Ecologism, the sole truly original force of the past half-century, has challenged the goals of progress and raised the question of its limits. It has awakened our sensitivity to nature, emphasized the effects of climate change, pointed out the exhaustion of fossil fuels. Onto this collective credo has been grafted a whole apocalyptic scenography that has already been tried out with communism, and that borrows from Gnosticism as much as from medieval forms of messianism. Cataclysm is part of the basic tool-kit of Green critical analysis, and prophets of decay and decomposition abound. They constantly beat the drums of panic and call upon us to expiate our sins before it is too late.

This fear of the future, of science, and of technology reflects a time when humanity, and especially Western humanity, has taken a sudden dislike to itself. We are exasperated by our own proliferation, and can no longer stand ourselves. Whether we want to be or not, we are tangled up with seven billion other members of our species. Rejecting both capitalism and socialism, ecologism has come to power nowhere (except in one German Land ) and has never shed blood, at least not up to now. But it has won the battle of ideas. Taking advantage of the failure of its predecessors Marxism, Third-Worldism it is triumphant, by capillary action, at the UN, in governments, in schools. It has become the dominant temper of the dawn of the twenty-first century. It excels more in preventing than in proposing: it closes factories, blocks projects, forbids the construction of super-highways, airports, railway lines. It is the power that always denies. Where it has become a political force, it always breaks up into cliques or factions that hate each other and fall prey to the narcissism of small differences: the greater the complicity, the more bitter the hostility. Here as elsewhere, it is always the most vehement who win out, inflecting doctrine toward the extreme. The environment is the new secular religion that is rising, in Europe at least, from the ruins of a disbelieving world. We have to subject it to critical evaluation in turn and unmask the infantile disease that is eroding and discrediting it: catastrophism.
————
• Work instruction 1
Can you condense the paragraph of the ecologism passage that begins "Ecologism, the sole truly original force" into a short bulleted list that keeps its main facts?
• Work instruction 2
Would you carry on the passage about ecologism, picking up right after its final sentence?

(Items listed in a dataset)
————
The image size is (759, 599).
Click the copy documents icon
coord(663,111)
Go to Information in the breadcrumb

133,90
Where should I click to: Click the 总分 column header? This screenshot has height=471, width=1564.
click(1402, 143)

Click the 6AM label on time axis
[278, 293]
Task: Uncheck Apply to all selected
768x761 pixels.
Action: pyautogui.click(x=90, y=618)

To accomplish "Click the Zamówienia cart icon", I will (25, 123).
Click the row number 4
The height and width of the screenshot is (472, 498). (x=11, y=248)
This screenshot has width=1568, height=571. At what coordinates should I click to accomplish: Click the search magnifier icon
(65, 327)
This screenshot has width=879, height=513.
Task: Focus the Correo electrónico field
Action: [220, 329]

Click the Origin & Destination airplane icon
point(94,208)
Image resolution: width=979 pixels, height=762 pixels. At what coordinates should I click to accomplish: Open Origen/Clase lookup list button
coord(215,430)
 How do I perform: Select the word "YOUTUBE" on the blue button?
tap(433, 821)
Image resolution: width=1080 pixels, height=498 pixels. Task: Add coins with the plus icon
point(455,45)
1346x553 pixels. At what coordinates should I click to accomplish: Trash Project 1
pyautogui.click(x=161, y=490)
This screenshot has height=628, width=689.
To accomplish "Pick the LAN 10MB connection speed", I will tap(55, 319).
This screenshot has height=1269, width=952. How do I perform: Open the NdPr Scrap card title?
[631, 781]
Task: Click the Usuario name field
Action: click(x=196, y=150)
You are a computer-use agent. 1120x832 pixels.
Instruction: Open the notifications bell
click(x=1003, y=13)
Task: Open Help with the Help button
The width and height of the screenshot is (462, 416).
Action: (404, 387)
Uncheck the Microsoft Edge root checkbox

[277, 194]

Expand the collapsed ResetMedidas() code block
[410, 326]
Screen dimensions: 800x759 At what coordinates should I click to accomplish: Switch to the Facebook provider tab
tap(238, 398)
————
• Written reply 1
- Ecologism is called the only truly original force of the past half-century. It has questioned the goals of progress and asked where progress should stop.
- It has made people more sensitive to nature, stressed the effects of climate change and pointed to the exhaustion of fossil fuels.
- An apocalyptic scenography has been grafted onto this shared belief. It was already tried out with communism and borrows from Gnosticism and medieval messianism.
- Cataclysm is a basic tool of Green critical analysis. Prophets of decay abound, spreading panic and urging people to atone for their sins before it is too late.

• Written reply 2
There are at least two ecologies: one rational, the other nonsensical; one that broadens our outlook while the other narrows it; one democratic, the other totalitarian. The first wants to tell us about the damage done by industrial civilization; the second deduces from this the human species guilt. For the latter, nature is only a stick to be used to beat human beings. Just as Third-Worldism was the shame of colonial history, and repentance was contrition with regard to the present, catastrophism constitutes the anticipated remorse of the future: the meaning of history having evaporated, every change is a potential collapse that augurs nothing good. Its favourite mode of expression is accusation: revolutionaries wanted to erase the past and start over from zero; now the focus is on condemning past and present wrongs and bringing them before the tribunal of public opinion. The eighteenth century had acquitted human beings and declared them innocent; we are reopening old cases, reactivating all the indictments. Now no leniency is possible; our crime has been calculated in terms of devastated forests, burned-over lands, and extinct species, and it has entered the pitiless domain of statistics. The wrong no longer proceeds from nature, from political or religious fanaticism; it is born of the Promethean ambition of the individual who has ravaged the planet. The recent history of Western culture is nothing less than the simultaneous piling up of forms of guilt and liberation: we emancipate, on one hand, in order to lock up, on the other; we destroy taboos only in order to forge new ones. Prohibition shifts to a new object but never disappears.